▶ Task to carry out: Take the lines below between the one holding "Open the first 2021年1月27日 row's link" and the one holding "Image resolution: width=1430", inclusive, and copy them exactly. Add nothing.

(Collected data entries)
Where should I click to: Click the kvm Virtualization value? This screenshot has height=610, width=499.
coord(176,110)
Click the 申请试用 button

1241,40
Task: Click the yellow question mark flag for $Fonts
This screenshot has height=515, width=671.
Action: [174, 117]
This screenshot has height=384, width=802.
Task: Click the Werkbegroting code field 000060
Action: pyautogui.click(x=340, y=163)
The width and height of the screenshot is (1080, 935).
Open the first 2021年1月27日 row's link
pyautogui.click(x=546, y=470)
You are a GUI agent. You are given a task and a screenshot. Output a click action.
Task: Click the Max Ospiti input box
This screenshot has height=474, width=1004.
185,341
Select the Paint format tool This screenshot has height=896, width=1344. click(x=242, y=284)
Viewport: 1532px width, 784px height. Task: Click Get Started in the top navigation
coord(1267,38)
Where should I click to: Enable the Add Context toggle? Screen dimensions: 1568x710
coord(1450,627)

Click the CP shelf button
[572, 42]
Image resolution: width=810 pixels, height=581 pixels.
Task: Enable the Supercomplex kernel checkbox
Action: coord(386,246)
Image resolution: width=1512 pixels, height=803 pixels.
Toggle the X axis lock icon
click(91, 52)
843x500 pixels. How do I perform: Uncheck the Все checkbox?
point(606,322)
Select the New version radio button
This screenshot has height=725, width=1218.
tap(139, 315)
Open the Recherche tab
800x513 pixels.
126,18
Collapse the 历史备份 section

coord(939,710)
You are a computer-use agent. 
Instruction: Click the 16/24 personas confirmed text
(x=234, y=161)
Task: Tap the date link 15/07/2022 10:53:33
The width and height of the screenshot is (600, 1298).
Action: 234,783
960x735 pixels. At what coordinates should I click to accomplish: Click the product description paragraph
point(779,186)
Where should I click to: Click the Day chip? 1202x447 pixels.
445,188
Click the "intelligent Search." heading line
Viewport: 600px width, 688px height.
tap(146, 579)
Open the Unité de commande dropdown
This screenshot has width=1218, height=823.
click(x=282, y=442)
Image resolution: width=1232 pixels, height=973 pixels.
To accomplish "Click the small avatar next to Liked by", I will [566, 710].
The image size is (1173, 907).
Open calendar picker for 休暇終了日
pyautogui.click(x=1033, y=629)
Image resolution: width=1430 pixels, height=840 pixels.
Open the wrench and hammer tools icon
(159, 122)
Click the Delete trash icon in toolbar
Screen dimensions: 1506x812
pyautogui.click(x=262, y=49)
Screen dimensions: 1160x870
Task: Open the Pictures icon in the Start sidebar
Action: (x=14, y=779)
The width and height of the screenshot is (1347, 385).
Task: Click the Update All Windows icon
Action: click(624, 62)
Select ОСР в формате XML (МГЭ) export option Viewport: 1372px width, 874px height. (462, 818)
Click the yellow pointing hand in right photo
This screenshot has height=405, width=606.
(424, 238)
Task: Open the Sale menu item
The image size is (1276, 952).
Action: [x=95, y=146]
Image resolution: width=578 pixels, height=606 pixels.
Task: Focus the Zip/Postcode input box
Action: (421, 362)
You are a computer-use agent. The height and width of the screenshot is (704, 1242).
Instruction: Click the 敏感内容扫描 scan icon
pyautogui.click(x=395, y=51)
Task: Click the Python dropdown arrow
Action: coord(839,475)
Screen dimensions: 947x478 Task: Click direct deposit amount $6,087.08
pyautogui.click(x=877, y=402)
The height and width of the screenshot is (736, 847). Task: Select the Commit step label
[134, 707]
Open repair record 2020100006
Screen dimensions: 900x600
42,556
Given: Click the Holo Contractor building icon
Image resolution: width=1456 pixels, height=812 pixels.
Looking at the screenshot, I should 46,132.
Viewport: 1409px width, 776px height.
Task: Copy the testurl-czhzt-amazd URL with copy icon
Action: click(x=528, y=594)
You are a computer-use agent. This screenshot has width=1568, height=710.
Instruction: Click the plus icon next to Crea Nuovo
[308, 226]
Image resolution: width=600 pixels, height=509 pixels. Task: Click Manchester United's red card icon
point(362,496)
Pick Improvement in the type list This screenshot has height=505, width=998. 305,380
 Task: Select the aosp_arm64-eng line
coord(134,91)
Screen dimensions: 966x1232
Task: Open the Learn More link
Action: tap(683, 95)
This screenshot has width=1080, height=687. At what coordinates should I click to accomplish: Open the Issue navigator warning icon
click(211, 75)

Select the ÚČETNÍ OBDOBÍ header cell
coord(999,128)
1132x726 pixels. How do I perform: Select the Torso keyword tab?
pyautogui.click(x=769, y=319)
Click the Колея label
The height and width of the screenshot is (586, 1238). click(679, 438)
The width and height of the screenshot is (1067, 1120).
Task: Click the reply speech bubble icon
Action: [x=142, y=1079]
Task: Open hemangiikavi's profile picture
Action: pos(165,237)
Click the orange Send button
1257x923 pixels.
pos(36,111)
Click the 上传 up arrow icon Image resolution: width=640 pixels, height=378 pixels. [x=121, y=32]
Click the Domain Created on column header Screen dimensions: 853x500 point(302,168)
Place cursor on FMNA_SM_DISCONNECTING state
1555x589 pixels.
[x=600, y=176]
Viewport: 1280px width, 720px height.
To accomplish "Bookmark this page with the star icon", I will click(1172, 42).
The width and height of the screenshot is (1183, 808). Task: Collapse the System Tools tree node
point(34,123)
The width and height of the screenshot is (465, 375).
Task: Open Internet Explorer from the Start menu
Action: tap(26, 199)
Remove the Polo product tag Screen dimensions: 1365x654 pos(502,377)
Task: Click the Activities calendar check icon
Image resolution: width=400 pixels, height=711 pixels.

▶ Task solution:
Open the first 2021年1月27日 row's link
pyautogui.click(x=546, y=470)
You are a GUI agent. You are given a task and a screenshot. Output a click action.
Task: Click the Max Ospiti input box
This screenshot has height=474, width=1004.
185,341
Select the Paint format tool This screenshot has height=896, width=1344. click(x=242, y=284)
Viewport: 1532px width, 784px height. Task: Click Get Started in the top navigation
coord(1267,38)
Where should I click to: Enable the Add Context toggle? Screen dimensions: 1568x710
coord(1450,627)

Click the CP shelf button
[572, 42]
Image resolution: width=810 pixels, height=581 pixels.
Task: Enable the Supercomplex kernel checkbox
Action: coord(386,246)
Image resolution: width=1512 pixels, height=803 pixels.
Toggle the X axis lock icon
click(91, 52)
843x500 pixels. How do I perform: Uncheck the Все checkbox?
point(606,322)
Select the New version radio button
This screenshot has height=725, width=1218.
tap(139, 315)
Open the Recherche tab
800x513 pixels.
126,18
Collapse the 历史备份 section

coord(939,710)
You are a computer-use agent. 
Instruction: Click the 16/24 personas confirmed text
(x=234, y=161)
Task: Tap the date link 15/07/2022 10:53:33
The width and height of the screenshot is (600, 1298).
Action: 234,783
960x735 pixels. At what coordinates should I click to accomplish: Click the product description paragraph
point(779,186)
Where should I click to: Click the Day chip? 1202x447 pixels.
445,188
Click the "intelligent Search." heading line
Viewport: 600px width, 688px height.
tap(146, 579)
Open the Unité de commande dropdown
This screenshot has width=1218, height=823.
click(x=282, y=442)
Image resolution: width=1232 pixels, height=973 pixels.
To accomplish "Click the small avatar next to Liked by", I will [566, 710].
The image size is (1173, 907).
Open calendar picker for 休暇終了日
pyautogui.click(x=1033, y=629)
Image resolution: width=1430 pixels, height=840 pixels.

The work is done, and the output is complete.